--- BEGIN Article ---
Monday, August 4, 2014

Greg

Greg Dulli, Toronto 1998

THE AFGHAN WHIGS ARE PLAYING RIOT FEST here in Toronto next month, part of a 2-day bill that also includes The Cure, Social Distortion, The National, Death From Above 1979, The Buzzcocks, Bob Mould, Thurston Moore, The New Pornographers and Paul Weller. We've never taken the kids to an actual, for-real concert yet, but for a moment the wife and I considered spending a lot of money and dealing with no small amount of discomfort and whining to expose our offspring to the sort of music we used to love before they were born.

After a moment, sanity returned and we decided it was a bad idea.

I was a big fan of Greg Dulli and the Afghan Whigs during the long terminal phase of my life as a single man, from my mid-twenties and long into my thirties. If you had come to believe that relationships were a minefield, that men and women could visit some truly amazing grief on each other, and that love was a fire we chose to thrust our hands into, then Dulli and the Whigs were the band for you. I was not a happy camper.

This was taken with a Bronica SQa in my Parkdale studio in the fall of 1998, when Dulli was doing press for the 1965 album, which would be their last before they broke up in 2001. The client was NOW magazine, and when I got the gig I contacted the publicist and asked if it was OK if I wrote things all over the seamless backdrop behind Dulli - stuff like "The only woman I have ever loved is my mother" and "I will never lie to you."

She said she'd talk to Dulli and get back to me. A few days later, I got a call saying Greg thought it was fine - as long as I wrote everything in Italian.
--- END Article ---
◆ What you have to do ◆
What camera does the blog post say was used to take the 1998 photo of Greg Dulli? The items after this blog post are separate material and unrelated to it.
--- BEGIN Entries provided ---
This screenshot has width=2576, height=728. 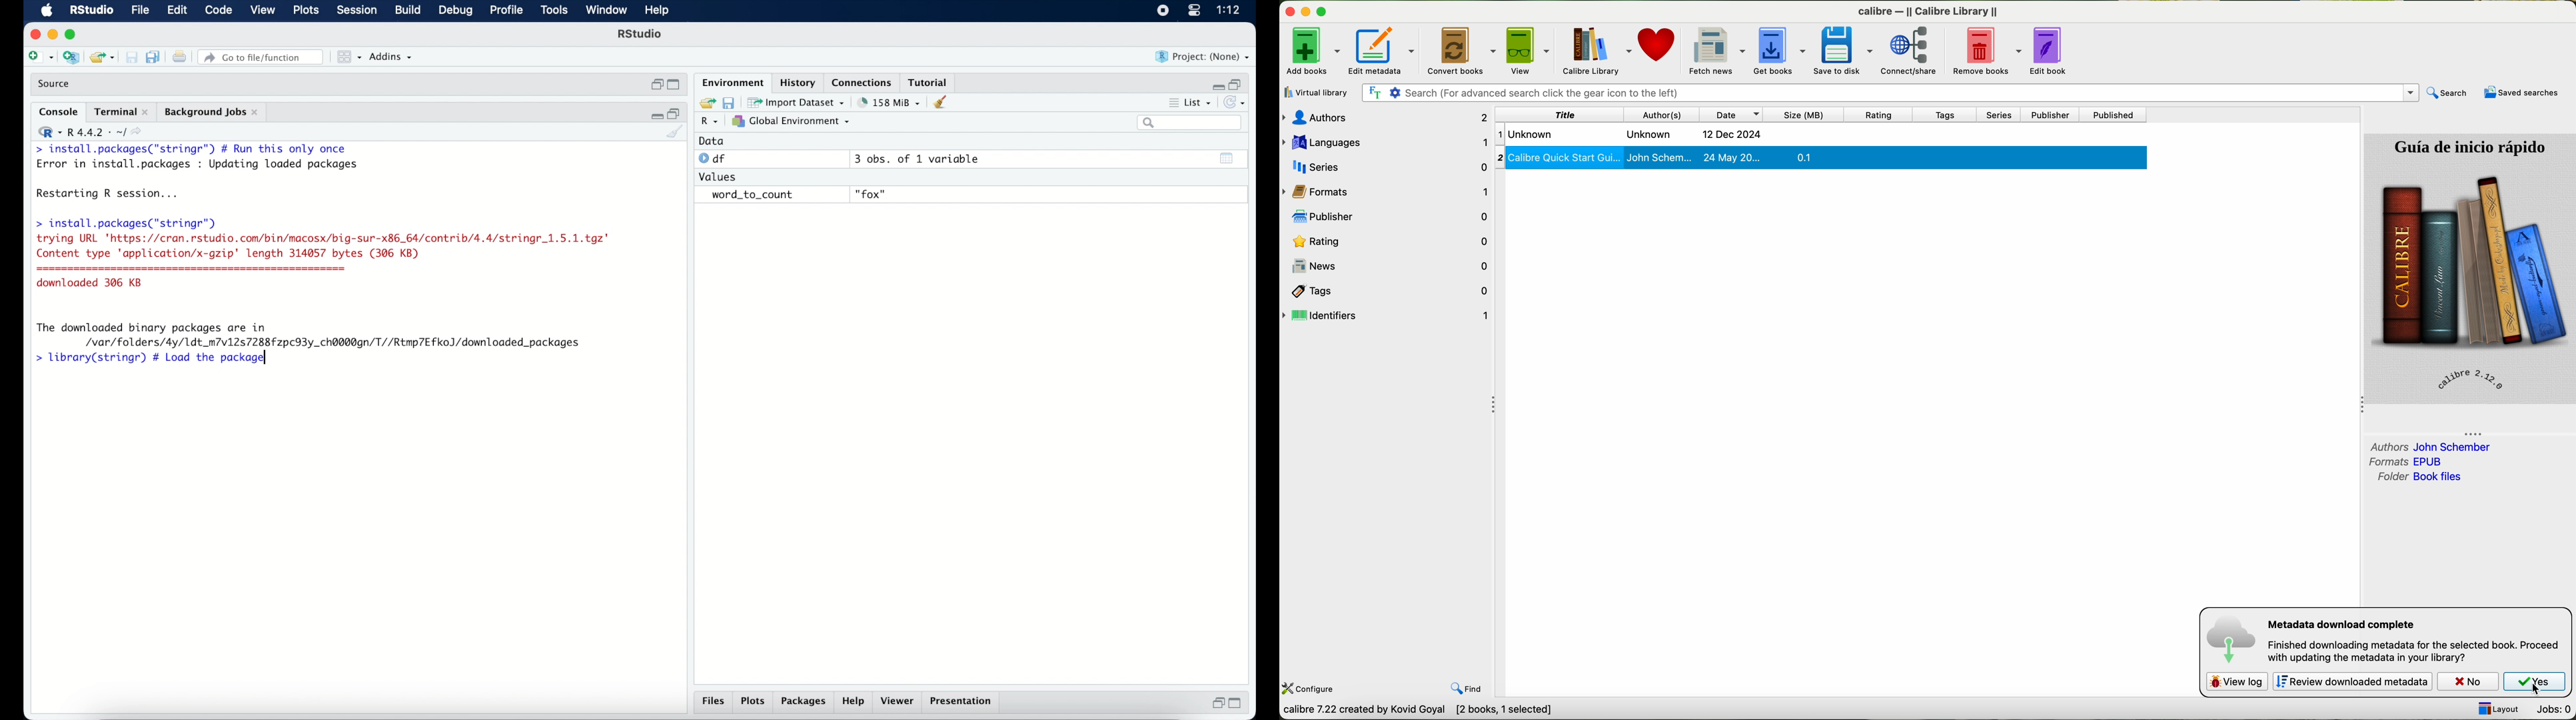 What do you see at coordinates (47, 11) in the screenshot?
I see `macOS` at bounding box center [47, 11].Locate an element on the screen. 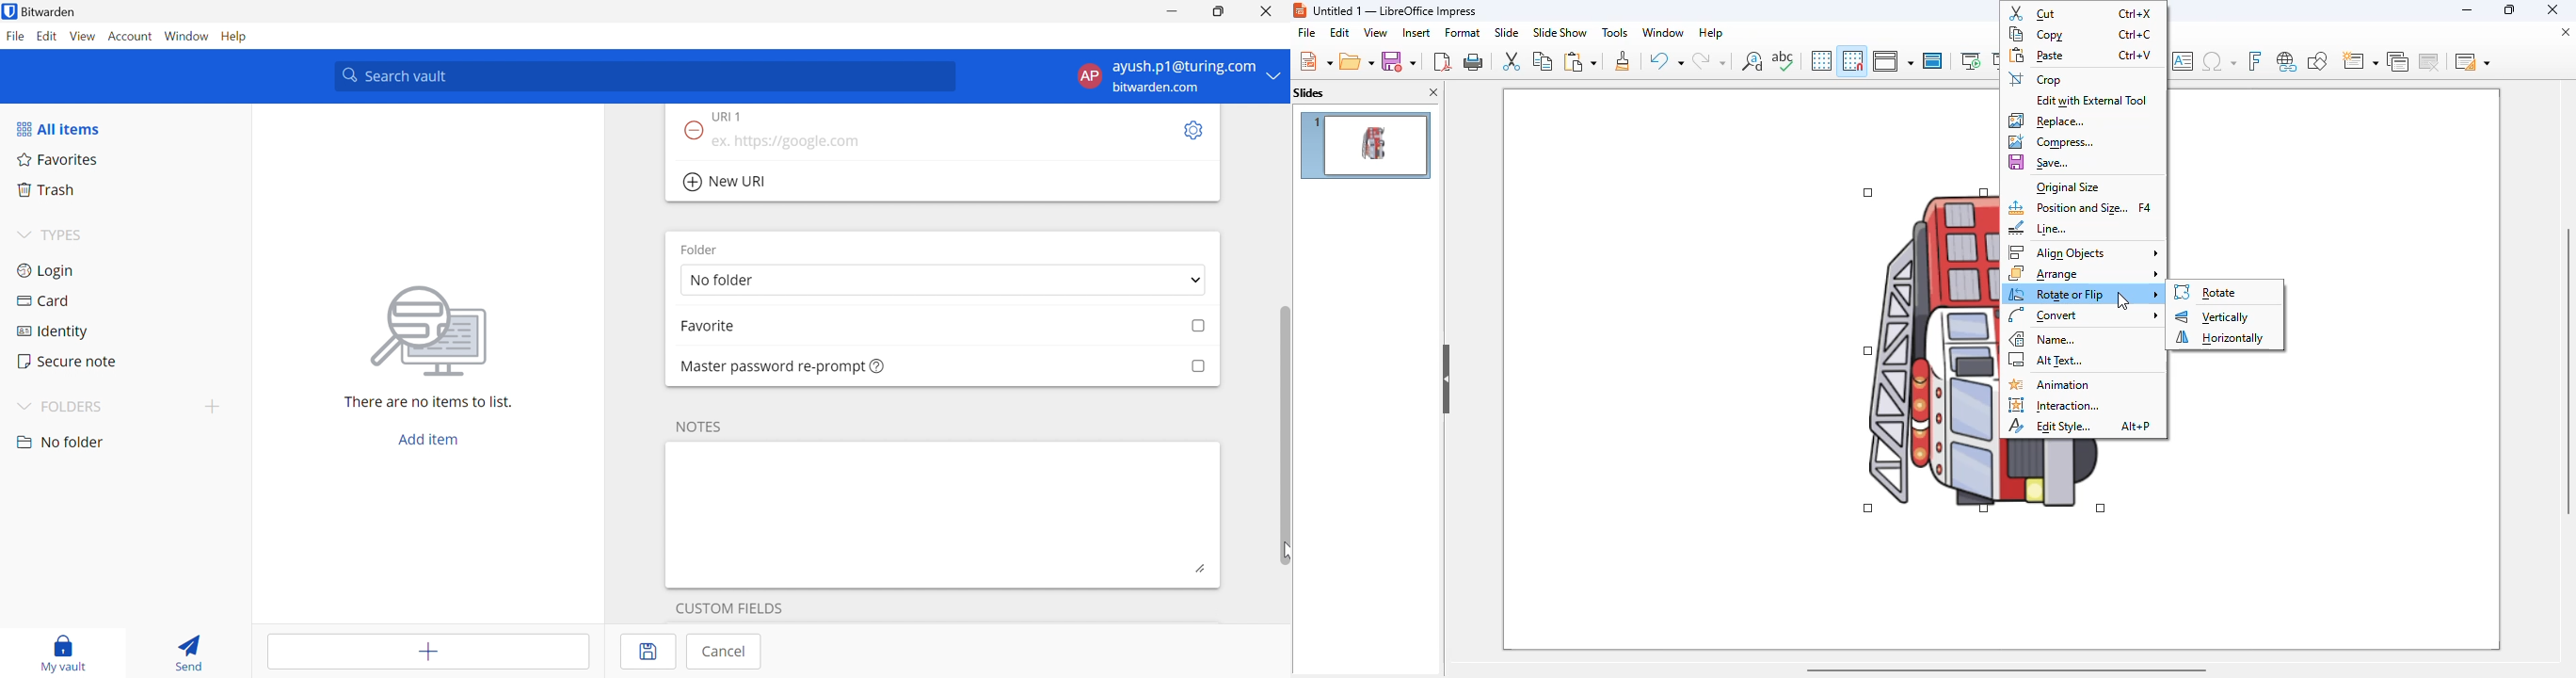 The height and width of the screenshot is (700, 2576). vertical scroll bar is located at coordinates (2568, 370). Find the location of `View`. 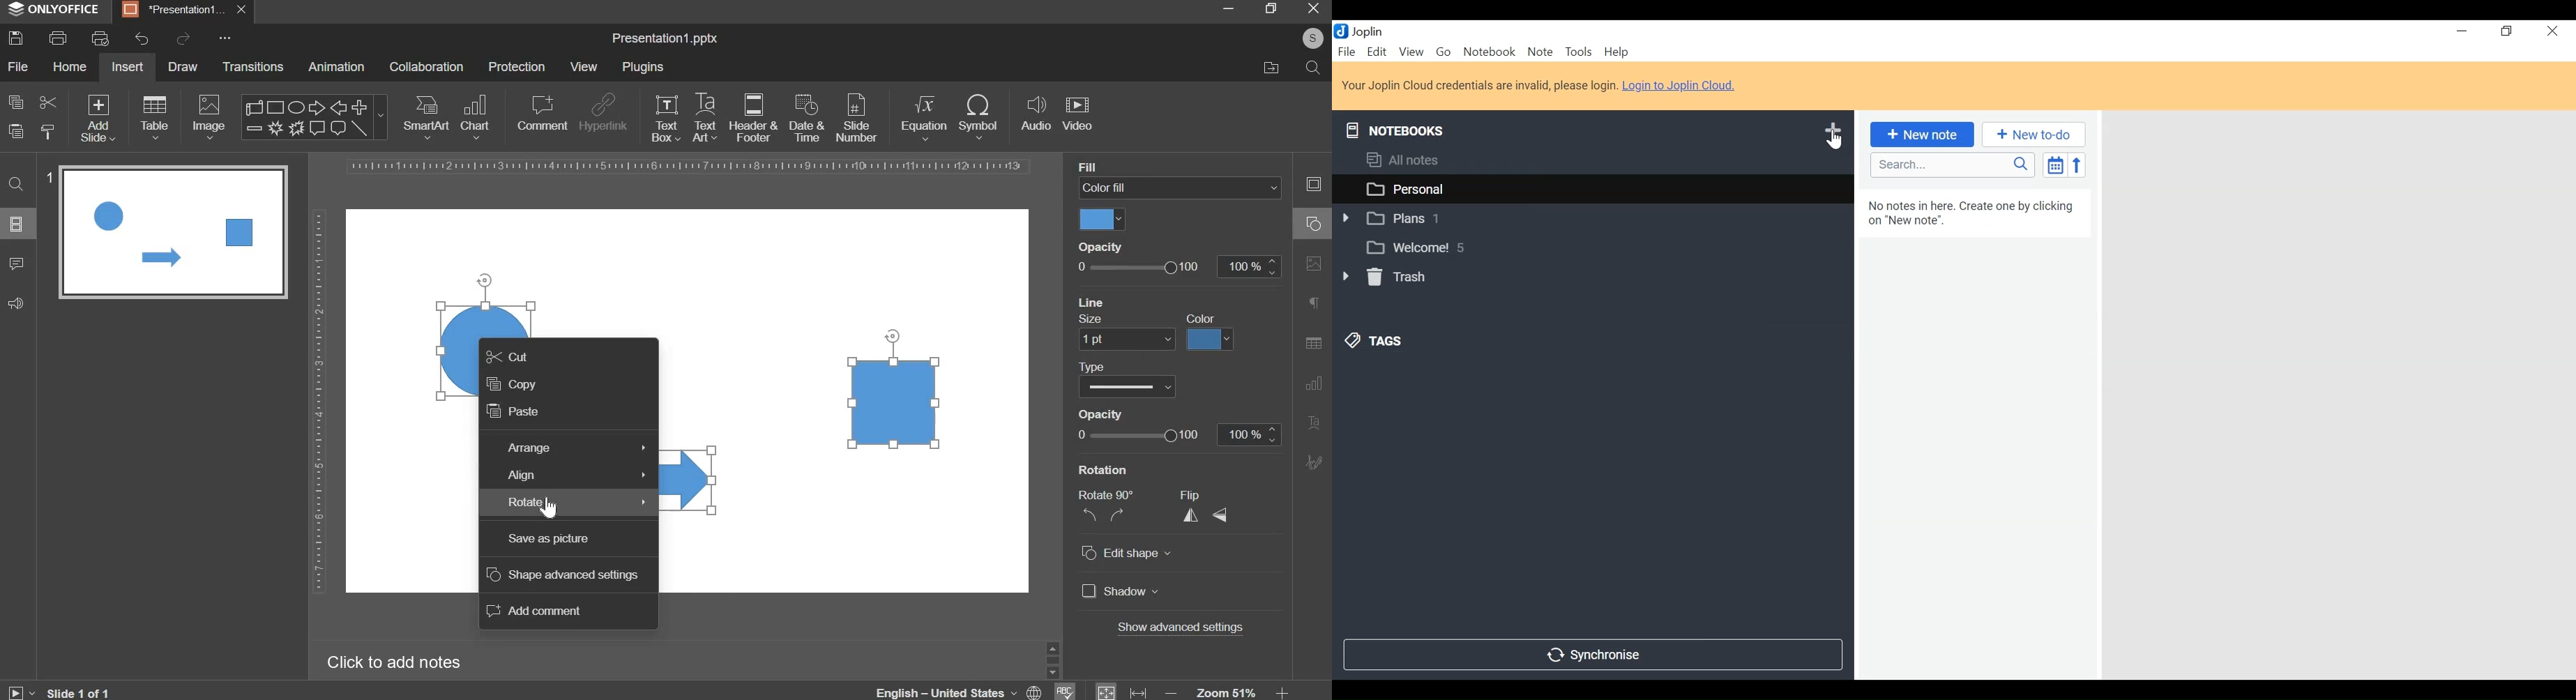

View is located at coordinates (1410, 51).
--- END Entries provided ---
◆ Task solution ◆
A Bronica SQa.